# Problem to work on
Rewrite the material below with every "GUI agent" changed to "interface agent", keeping everything else the same.

# Extracted material
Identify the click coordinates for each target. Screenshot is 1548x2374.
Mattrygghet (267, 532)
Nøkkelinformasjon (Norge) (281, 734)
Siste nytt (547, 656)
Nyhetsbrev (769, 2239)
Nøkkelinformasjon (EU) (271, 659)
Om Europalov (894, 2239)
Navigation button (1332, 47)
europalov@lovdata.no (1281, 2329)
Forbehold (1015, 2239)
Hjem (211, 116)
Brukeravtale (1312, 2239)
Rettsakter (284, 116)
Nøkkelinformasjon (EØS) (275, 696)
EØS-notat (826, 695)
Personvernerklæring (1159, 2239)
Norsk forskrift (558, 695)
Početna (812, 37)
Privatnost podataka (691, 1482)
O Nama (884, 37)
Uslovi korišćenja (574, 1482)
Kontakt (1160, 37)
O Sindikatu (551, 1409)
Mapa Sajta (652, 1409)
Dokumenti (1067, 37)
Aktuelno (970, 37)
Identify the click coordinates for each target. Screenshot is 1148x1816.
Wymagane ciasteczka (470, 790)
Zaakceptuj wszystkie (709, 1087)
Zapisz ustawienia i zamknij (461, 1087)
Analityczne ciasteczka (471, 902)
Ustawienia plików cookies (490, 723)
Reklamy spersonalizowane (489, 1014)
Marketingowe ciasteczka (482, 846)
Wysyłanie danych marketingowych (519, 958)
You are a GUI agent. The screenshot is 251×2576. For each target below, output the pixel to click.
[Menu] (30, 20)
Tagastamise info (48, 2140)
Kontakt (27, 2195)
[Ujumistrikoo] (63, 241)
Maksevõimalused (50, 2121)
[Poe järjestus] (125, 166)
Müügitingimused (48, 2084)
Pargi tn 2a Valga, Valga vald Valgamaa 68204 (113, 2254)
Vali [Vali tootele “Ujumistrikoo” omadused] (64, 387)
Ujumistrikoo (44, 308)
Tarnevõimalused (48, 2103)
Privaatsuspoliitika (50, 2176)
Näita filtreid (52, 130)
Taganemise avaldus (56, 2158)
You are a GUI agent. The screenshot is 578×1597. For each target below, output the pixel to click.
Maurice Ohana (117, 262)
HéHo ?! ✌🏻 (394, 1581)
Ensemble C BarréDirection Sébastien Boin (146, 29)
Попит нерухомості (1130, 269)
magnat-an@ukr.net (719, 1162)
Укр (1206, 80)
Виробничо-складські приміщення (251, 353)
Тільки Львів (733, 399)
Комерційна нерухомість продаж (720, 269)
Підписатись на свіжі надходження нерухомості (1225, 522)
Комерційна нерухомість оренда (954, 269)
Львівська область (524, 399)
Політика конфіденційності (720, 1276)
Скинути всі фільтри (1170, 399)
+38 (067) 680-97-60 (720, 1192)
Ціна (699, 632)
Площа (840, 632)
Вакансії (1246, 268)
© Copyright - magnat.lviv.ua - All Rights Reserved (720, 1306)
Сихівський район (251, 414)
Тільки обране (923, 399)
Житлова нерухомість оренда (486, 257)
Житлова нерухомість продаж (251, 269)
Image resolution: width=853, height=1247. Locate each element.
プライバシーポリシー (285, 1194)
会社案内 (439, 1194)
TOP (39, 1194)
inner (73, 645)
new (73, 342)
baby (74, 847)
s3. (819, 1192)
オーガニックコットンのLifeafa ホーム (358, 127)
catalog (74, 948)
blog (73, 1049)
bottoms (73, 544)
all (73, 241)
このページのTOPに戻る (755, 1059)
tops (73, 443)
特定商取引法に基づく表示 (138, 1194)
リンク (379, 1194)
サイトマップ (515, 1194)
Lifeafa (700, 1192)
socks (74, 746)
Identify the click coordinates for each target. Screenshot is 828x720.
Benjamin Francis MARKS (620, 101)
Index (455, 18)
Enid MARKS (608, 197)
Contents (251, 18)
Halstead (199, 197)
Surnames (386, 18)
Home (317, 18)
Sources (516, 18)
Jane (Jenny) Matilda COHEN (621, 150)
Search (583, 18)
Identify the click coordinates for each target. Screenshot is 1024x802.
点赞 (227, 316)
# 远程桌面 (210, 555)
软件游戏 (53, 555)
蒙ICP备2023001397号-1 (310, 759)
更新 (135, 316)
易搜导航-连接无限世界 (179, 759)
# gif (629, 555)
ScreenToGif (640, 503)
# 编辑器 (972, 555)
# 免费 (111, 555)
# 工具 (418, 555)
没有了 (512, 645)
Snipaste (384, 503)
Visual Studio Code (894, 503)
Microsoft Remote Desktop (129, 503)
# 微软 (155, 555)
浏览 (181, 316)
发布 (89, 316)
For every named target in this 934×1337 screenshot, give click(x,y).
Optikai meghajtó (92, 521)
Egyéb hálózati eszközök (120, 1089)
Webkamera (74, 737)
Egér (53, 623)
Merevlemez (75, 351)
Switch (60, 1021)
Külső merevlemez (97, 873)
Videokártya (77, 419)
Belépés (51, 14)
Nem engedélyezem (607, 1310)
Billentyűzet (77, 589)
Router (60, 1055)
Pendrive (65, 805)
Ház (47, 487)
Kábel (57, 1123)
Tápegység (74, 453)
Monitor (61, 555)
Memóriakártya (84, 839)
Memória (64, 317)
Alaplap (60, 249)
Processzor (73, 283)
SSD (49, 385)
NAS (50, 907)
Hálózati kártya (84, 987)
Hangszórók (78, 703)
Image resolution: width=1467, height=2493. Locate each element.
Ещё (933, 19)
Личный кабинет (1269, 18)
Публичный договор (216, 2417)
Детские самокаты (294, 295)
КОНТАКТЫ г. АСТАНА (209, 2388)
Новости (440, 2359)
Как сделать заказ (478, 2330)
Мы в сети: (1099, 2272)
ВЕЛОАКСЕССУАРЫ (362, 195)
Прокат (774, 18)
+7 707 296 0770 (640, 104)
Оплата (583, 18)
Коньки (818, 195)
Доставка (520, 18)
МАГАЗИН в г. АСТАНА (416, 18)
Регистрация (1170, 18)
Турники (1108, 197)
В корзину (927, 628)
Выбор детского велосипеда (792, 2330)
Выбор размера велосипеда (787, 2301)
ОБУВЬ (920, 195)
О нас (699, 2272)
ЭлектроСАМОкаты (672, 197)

# Exercise output
Identify the click coordinates for each target. Screenshot is 1548x2374.
Mattrygghet (267, 532)
Nøkkelinformasjon (Norge) (281, 734)
Siste nytt (547, 656)
Nyhetsbrev (769, 2239)
Nøkkelinformasjon (EU) (271, 659)
Om Europalov (894, 2239)
Navigation button (1332, 47)
europalov@lovdata.no (1281, 2329)
Forbehold (1015, 2239)
Hjem (211, 116)
Brukeravtale (1312, 2239)
Rettsakter (284, 116)
Nøkkelinformasjon (EØS) (275, 696)
EØS-notat (826, 695)
Personvernerklæring (1159, 2239)
Norsk forskrift (558, 695)
Početna (812, 37)
Privatnost podataka (691, 1482)
O Nama (884, 37)
Uslovi korišćenja (574, 1482)
Kontakt (1160, 37)
O Sindikatu (551, 1409)
Mapa Sajta (652, 1409)
Dokumenti (1067, 37)
Aktuelno (970, 37)
Identify the click coordinates for each target. Screenshot is 1148x1816.
Wymagane ciasteczka (470, 790)
Zaakceptuj wszystkie (709, 1087)
Zapisz ustawienia i zamknij (461, 1087)
Analityczne ciasteczka (471, 902)
Ustawienia plików cookies (490, 723)
Reklamy spersonalizowane (489, 1014)
Marketingowe ciasteczka (482, 846)
Wysyłanie danych marketingowych (519, 958)
You are a interface agent. The screenshot is 251×2576. For each target below, output the pixel to click.
[Menu] (30, 20)
Tagastamise info (48, 2140)
Kontakt (27, 2195)
[Ujumistrikoo] (63, 241)
Maksevõimalused (50, 2121)
[Poe järjestus] (125, 166)
Müügitingimused (48, 2084)
Pargi tn 2a Valga, Valga vald Valgamaa 68204 (113, 2254)
Vali [Vali tootele “Ujumistrikoo” omadused] (64, 387)
Ujumistrikoo (44, 308)
Tarnevõimalused (48, 2103)
Privaatsuspoliitika (50, 2176)
Näita filtreid (52, 130)
Taganemise avaldus (56, 2158)
You are a interface agent. The screenshot is 578×1597. For each target below, output the pixel to click.
Maurice Ohana (117, 262)
HéHo ?! ✌🏻 (394, 1581)
Ensemble C BarréDirection Sébastien Boin (146, 29)
Попит нерухомості (1130, 269)
magnat-an@ukr.net (719, 1162)
Укр (1206, 80)
Виробничо-складські приміщення (251, 353)
Тільки Львів (733, 399)
Комерційна нерухомість продаж (720, 269)
Підписатись на свіжі надходження нерухомості (1225, 522)
Комерційна нерухомість оренда (954, 269)
Львівська область (524, 399)
Політика конфіденційності (720, 1276)
Скинути всі фільтри (1170, 399)
+38 (067) 680-97-60 (720, 1192)
Ціна (699, 632)
Площа (840, 632)
Вакансії (1246, 268)
© Copyright - magnat.lviv.ua - All Rights Reserved (720, 1306)
Сихівський район (251, 414)
Тільки обране (923, 399)
Житлова нерухомість оренда (486, 257)
Житлова нерухомість продаж (251, 269)
Image resolution: width=853, height=1247. Locate each element.
プライバシーポリシー (285, 1194)
会社案内 (439, 1194)
TOP (39, 1194)
inner (73, 645)
new (73, 342)
baby (74, 847)
s3. (819, 1192)
オーガニックコットンのLifeafa ホーム (358, 127)
catalog (74, 948)
blog (73, 1049)
bottoms (73, 544)
all (73, 241)
このページのTOPに戻る (755, 1059)
tops (73, 443)
特定商取引法に基づく表示 (138, 1194)
リンク (379, 1194)
サイトマップ (515, 1194)
Lifeafa (700, 1192)
socks (74, 746)
Identify the click coordinates for each target. Screenshot is 828x720.
Benjamin Francis MARKS (620, 101)
Index (455, 18)
Enid MARKS (608, 197)
Contents (251, 18)
Halstead (199, 197)
Surnames (386, 18)
Home (317, 18)
Sources (516, 18)
Jane (Jenny) Matilda COHEN (621, 150)
Search (583, 18)
Identify the click coordinates for each target. Screenshot is 1024x802.
点赞 (227, 316)
# 远程桌面 (210, 555)
软件游戏 (53, 555)
蒙ICP备2023001397号-1 (310, 759)
更新 (135, 316)
易搜导航-连接无限世界 (179, 759)
# gif (629, 555)
ScreenToGif (640, 503)
# 编辑器 (972, 555)
# 免费 (111, 555)
# 工具 (418, 555)
没有了 (512, 645)
Snipaste (384, 503)
Visual Studio Code (894, 503)
Microsoft Remote Desktop (129, 503)
# 微软 (155, 555)
浏览 (181, 316)
发布 (89, 316)
For every named target in this 934×1337 screenshot, give click(x,y).
Optikai meghajtó (92, 521)
Egyéb hálózati eszközök (120, 1089)
Webkamera (74, 737)
Egér (53, 623)
Merevlemez (75, 351)
Switch (60, 1021)
Külső merevlemez (97, 873)
Videokártya (77, 419)
Belépés (51, 14)
Nem engedélyezem (607, 1310)
Billentyűzet (77, 589)
Router (60, 1055)
Pendrive (65, 805)
Ház (47, 487)
Kábel (57, 1123)
Tápegység (74, 453)
Monitor (61, 555)
Memóriakártya (84, 839)
Memória (64, 317)
Alaplap (60, 249)
Processzor (73, 283)
SSD (49, 385)
NAS (50, 907)
Hálózati kártya (84, 987)
Hangszórók (78, 703)
Image resolution: width=1467, height=2493. Locate each element.
Ещё (933, 19)
Личный кабинет (1269, 18)
Публичный договор (216, 2417)
Детские самокаты (294, 295)
КОНТАКТЫ г. АСТАНА (209, 2388)
Новости (440, 2359)
Как сделать заказ (478, 2330)
Мы в сети: (1099, 2272)
ВЕЛОАКСЕССУАРЫ (362, 195)
Прокат (774, 18)
+7 707 296 0770 (640, 104)
Оплата (583, 18)
Коньки (818, 195)
Доставка (520, 18)
МАГАЗИН в г. АСТАНА (416, 18)
Регистрация (1170, 18)
Турники (1108, 197)
В корзину (927, 628)
Выбор детского велосипеда (792, 2330)
Выбор размера велосипеда (787, 2301)
ОБУВЬ (920, 195)
О нас (699, 2272)
ЭлектроСАМОкаты (672, 197)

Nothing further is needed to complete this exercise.